## YOUR TASK
Could you report every line from the entries that includes the word "computer"?

Records from a collection:
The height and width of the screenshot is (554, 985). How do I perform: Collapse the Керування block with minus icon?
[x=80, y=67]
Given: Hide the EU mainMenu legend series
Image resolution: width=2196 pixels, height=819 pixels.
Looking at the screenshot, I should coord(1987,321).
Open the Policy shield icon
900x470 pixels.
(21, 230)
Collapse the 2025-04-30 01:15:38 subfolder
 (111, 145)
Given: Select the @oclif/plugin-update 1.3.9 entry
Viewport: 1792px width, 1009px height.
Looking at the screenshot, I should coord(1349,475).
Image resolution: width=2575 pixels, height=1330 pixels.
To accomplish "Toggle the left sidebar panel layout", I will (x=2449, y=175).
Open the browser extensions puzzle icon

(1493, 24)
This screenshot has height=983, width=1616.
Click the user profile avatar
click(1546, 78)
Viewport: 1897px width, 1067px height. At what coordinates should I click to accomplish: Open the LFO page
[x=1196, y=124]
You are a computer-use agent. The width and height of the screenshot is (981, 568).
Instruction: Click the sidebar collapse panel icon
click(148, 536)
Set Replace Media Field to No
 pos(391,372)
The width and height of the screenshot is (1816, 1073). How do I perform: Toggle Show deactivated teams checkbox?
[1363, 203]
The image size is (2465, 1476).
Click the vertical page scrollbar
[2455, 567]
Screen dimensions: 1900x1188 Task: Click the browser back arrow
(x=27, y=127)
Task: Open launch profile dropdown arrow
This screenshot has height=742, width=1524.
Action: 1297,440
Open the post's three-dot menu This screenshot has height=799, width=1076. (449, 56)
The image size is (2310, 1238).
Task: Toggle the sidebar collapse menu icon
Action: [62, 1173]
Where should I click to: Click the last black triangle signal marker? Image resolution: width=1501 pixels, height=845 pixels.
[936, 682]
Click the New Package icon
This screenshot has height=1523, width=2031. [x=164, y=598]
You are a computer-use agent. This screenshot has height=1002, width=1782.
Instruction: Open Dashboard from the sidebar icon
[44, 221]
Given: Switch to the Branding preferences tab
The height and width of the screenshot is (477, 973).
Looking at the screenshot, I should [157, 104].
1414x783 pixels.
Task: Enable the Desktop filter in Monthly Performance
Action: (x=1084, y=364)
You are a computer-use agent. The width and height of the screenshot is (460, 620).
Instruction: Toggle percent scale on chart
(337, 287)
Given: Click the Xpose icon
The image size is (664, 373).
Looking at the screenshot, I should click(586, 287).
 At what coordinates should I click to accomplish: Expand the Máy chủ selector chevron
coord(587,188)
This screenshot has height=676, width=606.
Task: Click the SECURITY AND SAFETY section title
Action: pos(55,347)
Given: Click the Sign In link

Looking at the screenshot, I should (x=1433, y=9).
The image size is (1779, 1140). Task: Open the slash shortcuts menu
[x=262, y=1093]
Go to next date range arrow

## EXERCISE SOLUTION
You are a computer-use agent. The width and height of the screenshot is (981, 568).
You are a computer-use agent. This screenshot has height=1002, width=1782.
You are a computer-use agent. The width and height of the screenshot is (460, 620).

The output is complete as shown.